I was just a rookie gay journalist, but Cash, at the time SoVoThe editor of , has entrusted me with stories of great importance, regularly pushing me out of my comfort zone, both journalistically and personally. In a two-part series, I explored the well-being of national and local gay rights groups. I interviewed young sex workers getting into cars with strangers on Cypress Street about the risks of contracting HIV. And, perhaps most terrifyingly, I was assigned to interview iconic drag performer Charlie Brown in the Backstreet dressing room about accusations of misogyny from local feminist groups.

I brought these invaluable experiences and community sources to my next role, as a journalist at The Atlanta Journal-Constitutionwhere I remained for the next 16 years. Like my AJC My colleague Celestine Sibley later taught me, “Things can change through reporting.” On July 29, 1994, ACOG announced it was moving the preliminary volleyball matches for the 1996 Summer Olympics out of Cobb County. Thanks to the development of revolutionary new treatments, HIV is no longer a death sentence.
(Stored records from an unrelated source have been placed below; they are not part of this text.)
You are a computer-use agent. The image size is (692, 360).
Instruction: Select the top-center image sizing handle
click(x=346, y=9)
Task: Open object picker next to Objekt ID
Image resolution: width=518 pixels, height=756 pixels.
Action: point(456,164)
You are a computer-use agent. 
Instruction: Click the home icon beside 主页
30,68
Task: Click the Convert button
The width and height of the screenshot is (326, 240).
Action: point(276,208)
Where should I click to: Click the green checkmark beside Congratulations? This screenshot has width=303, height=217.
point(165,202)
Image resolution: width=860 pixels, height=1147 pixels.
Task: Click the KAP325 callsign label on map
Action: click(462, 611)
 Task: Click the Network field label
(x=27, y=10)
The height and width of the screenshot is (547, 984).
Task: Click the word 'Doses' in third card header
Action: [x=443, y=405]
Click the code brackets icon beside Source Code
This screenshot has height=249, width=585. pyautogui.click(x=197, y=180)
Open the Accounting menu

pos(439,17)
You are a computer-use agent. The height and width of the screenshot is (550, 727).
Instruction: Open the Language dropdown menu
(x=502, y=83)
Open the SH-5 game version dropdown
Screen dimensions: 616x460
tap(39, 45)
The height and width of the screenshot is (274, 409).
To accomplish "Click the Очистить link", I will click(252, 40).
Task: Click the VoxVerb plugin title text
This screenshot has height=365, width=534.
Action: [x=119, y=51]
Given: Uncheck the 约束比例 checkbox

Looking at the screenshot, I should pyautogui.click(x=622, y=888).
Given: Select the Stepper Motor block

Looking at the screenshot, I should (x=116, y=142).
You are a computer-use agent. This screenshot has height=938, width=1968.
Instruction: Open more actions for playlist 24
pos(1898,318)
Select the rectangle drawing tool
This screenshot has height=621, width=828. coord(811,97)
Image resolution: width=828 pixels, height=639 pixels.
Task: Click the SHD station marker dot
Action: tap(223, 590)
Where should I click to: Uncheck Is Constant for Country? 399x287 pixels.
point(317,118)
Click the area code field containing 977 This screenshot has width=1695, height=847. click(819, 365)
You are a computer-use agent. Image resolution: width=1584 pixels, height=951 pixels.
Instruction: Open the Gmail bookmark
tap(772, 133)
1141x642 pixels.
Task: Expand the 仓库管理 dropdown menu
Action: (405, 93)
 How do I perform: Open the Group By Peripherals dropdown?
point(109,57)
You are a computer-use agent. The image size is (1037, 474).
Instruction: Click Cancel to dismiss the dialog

And Cracker Barrel, a company that once required all its employees to “exhibit normal heterosexual values,” now celebrates Pride every June.

Thanks to his editorial advice to SoVo And GaVolaunched in 2010, Chris Cash taught me and others the importance of bringing our authentic selves to our reporting and the inherent value of queer people covering our own communities. Along with the essential coverage of the LGBTQ+ community it has provided for 35 years, this is the true legacy of The Voice.

Richard L. Eldredge is a Atlanta magazine editorial contributor and founding editor-in-chief of Eldredge ATL.

This article appears in our July 2024 issue.